Your objective:
Transcribe exactly the stretch of lines beginning at the one containing "How do I perform: Click" and closing with the last line of the entries below. Omit images.

(Pixel coordinate grounding data)
════════════════════

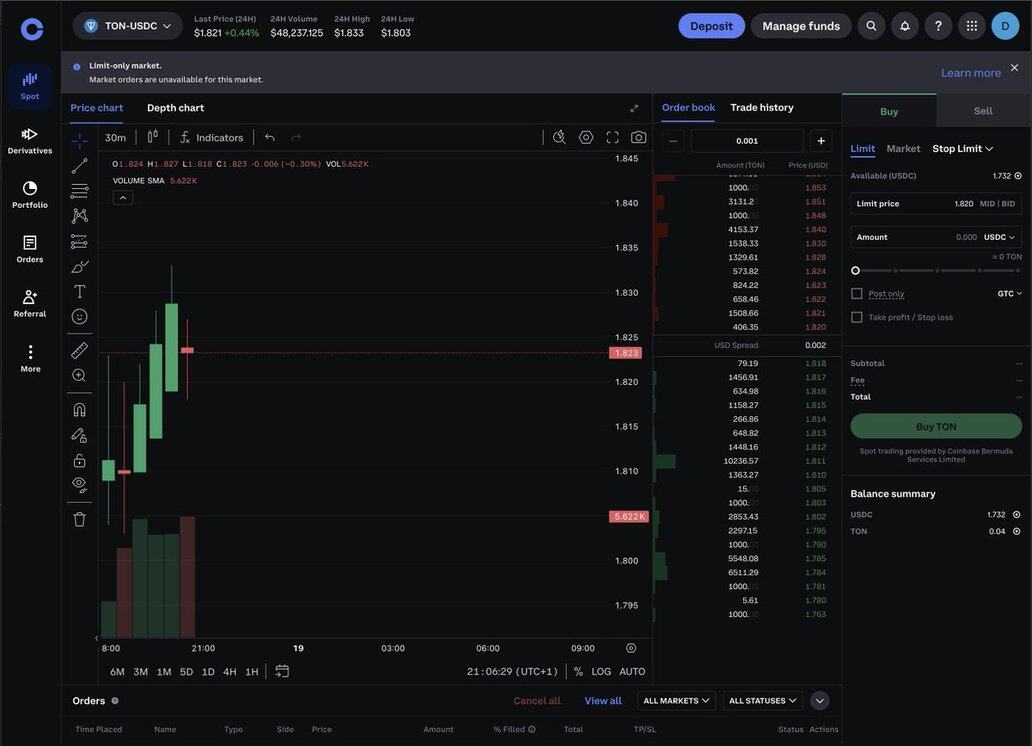The width and height of the screenshot is (1032, 746).
Task: Click the Deposit button
Action: coord(711,26)
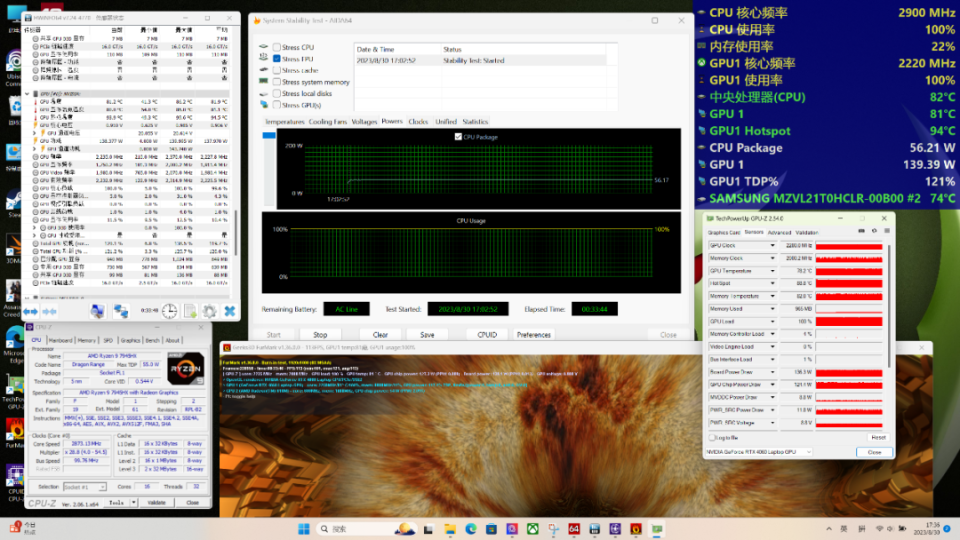Click HWiNFO log file icon with plus
960x540 pixels.
coord(190,311)
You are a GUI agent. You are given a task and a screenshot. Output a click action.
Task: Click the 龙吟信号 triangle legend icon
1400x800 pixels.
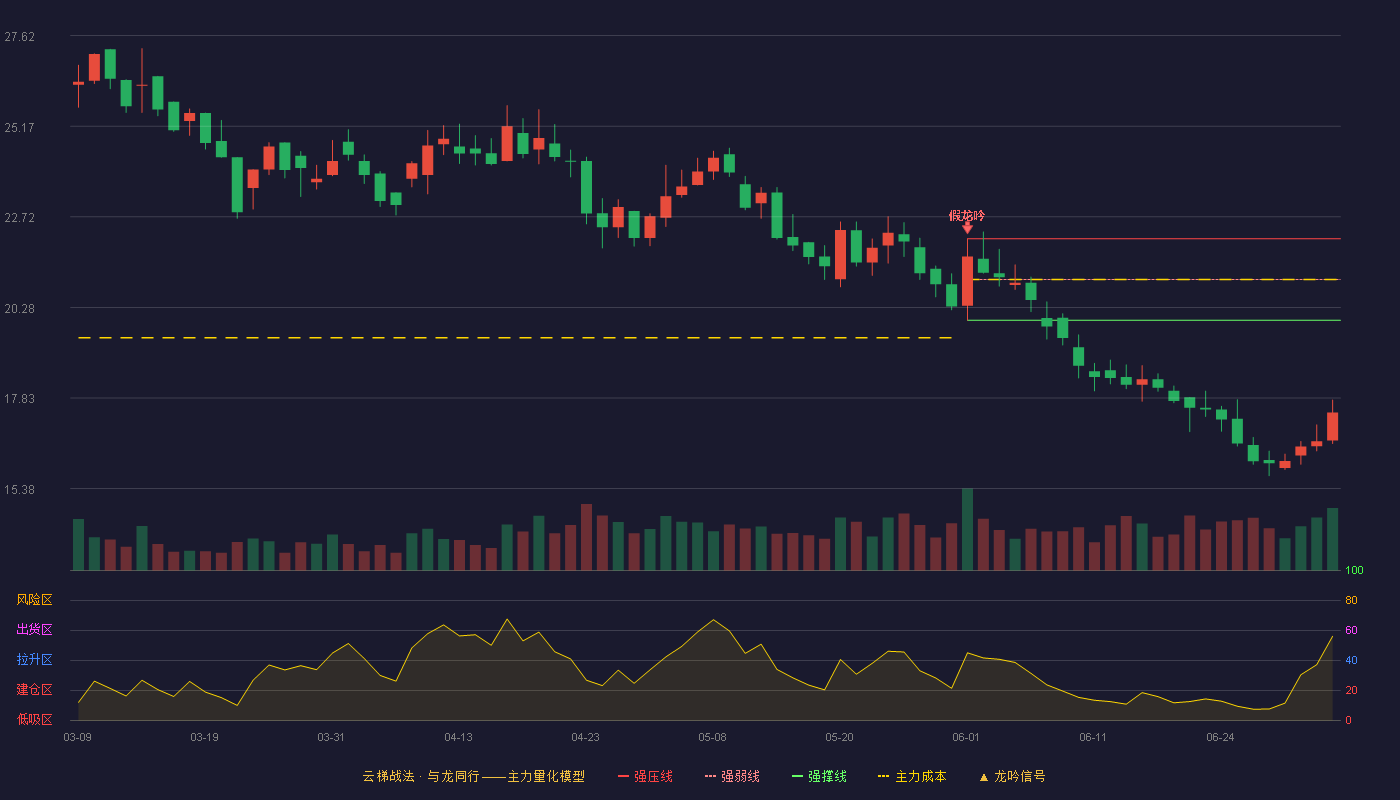(x=983, y=776)

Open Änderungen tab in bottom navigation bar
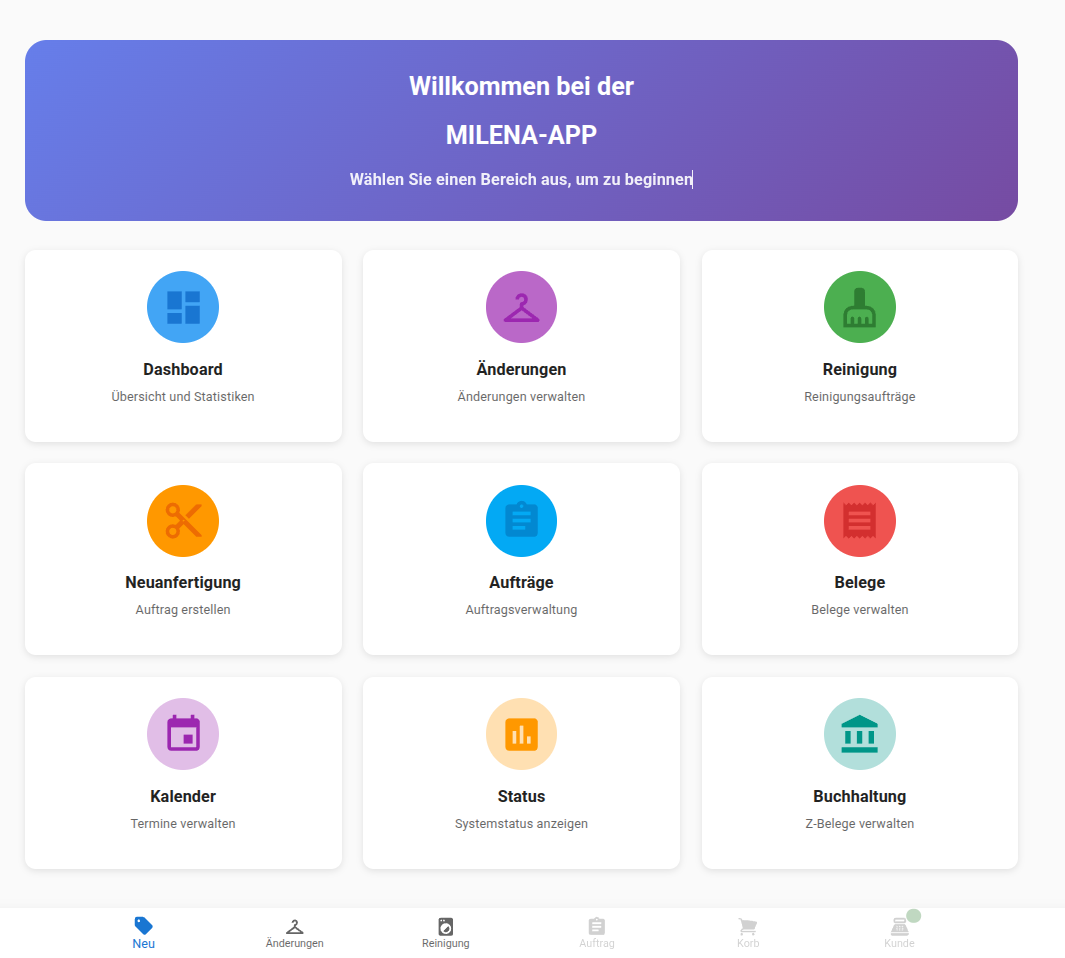point(294,933)
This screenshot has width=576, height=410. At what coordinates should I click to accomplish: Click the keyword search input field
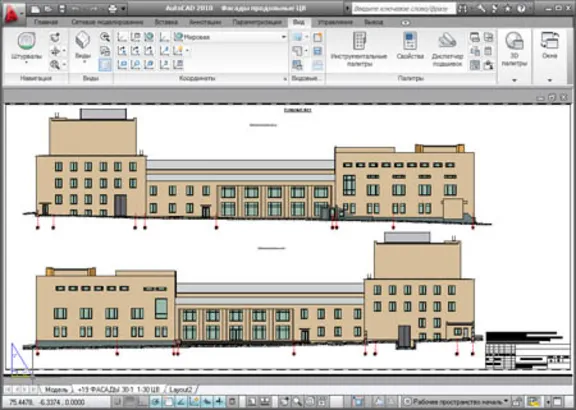(x=403, y=8)
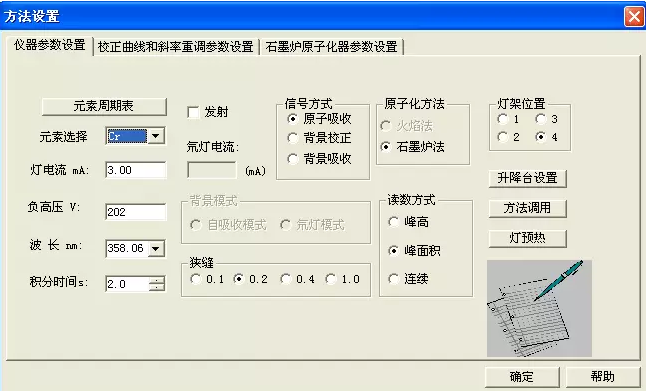
Task: Click the 升降台设置 button
Action: 527,178
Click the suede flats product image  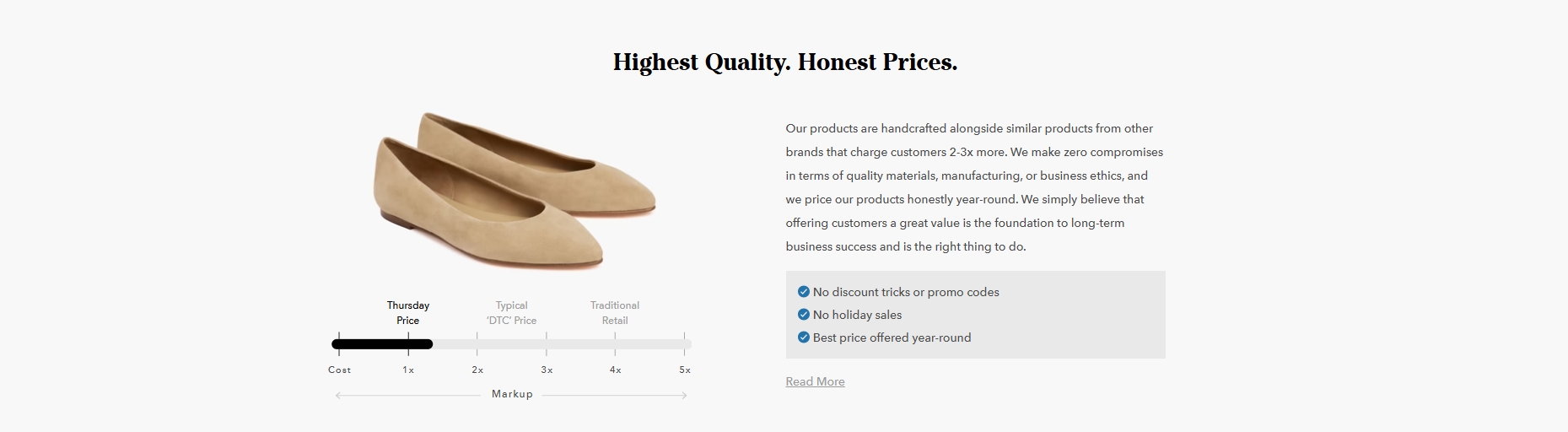[514, 192]
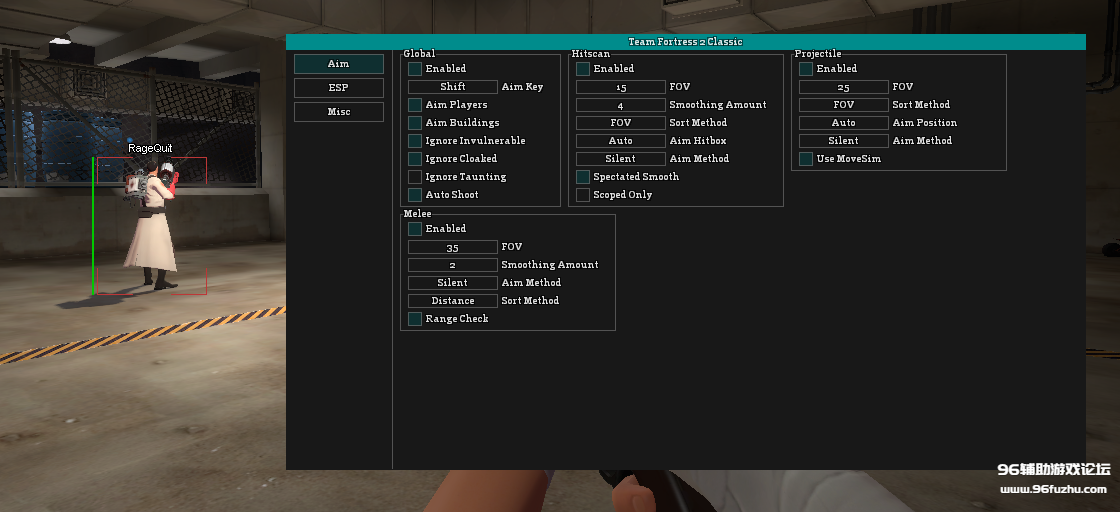This screenshot has width=1120, height=512.
Task: Click the Shift Aim Key button
Action: pyautogui.click(x=453, y=87)
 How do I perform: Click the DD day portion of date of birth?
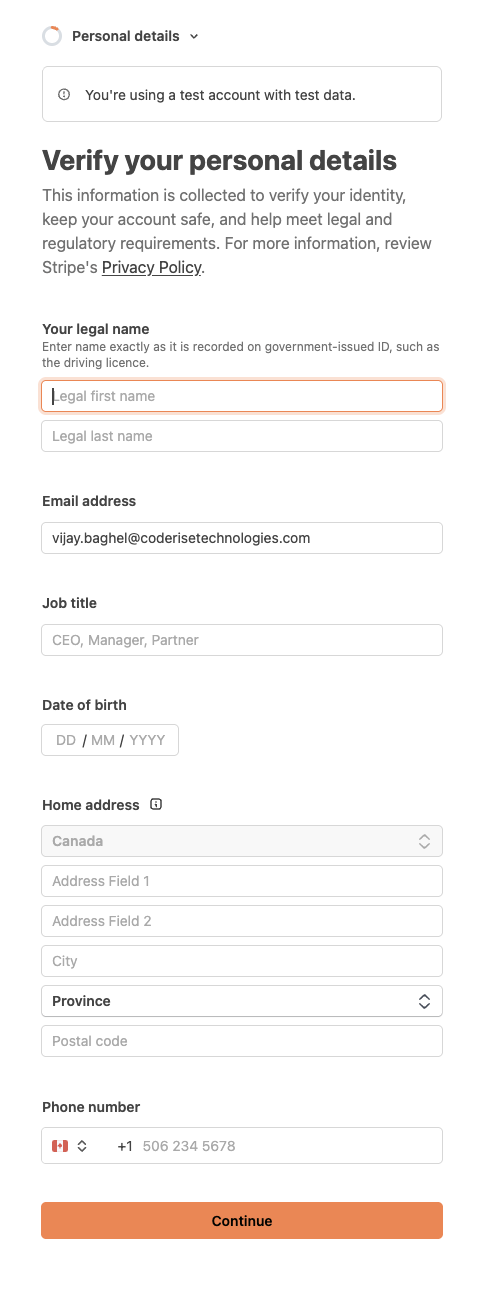click(x=66, y=740)
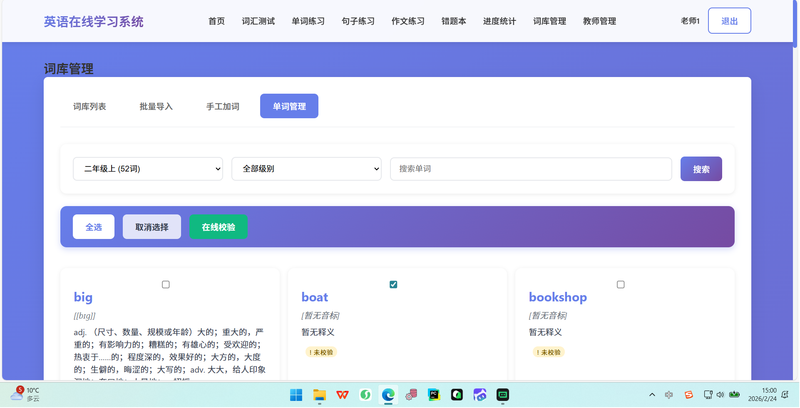The width and height of the screenshot is (800, 408).
Task: Tick the bookshop word card checkbox
Action: pos(620,285)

════════════════════

Solution:
 How do I perform: Click the DD day portion of date of birth?
click(x=66, y=740)
The width and height of the screenshot is (800, 408).
Task: Tick the bookshop word card checkbox
Action: pos(620,285)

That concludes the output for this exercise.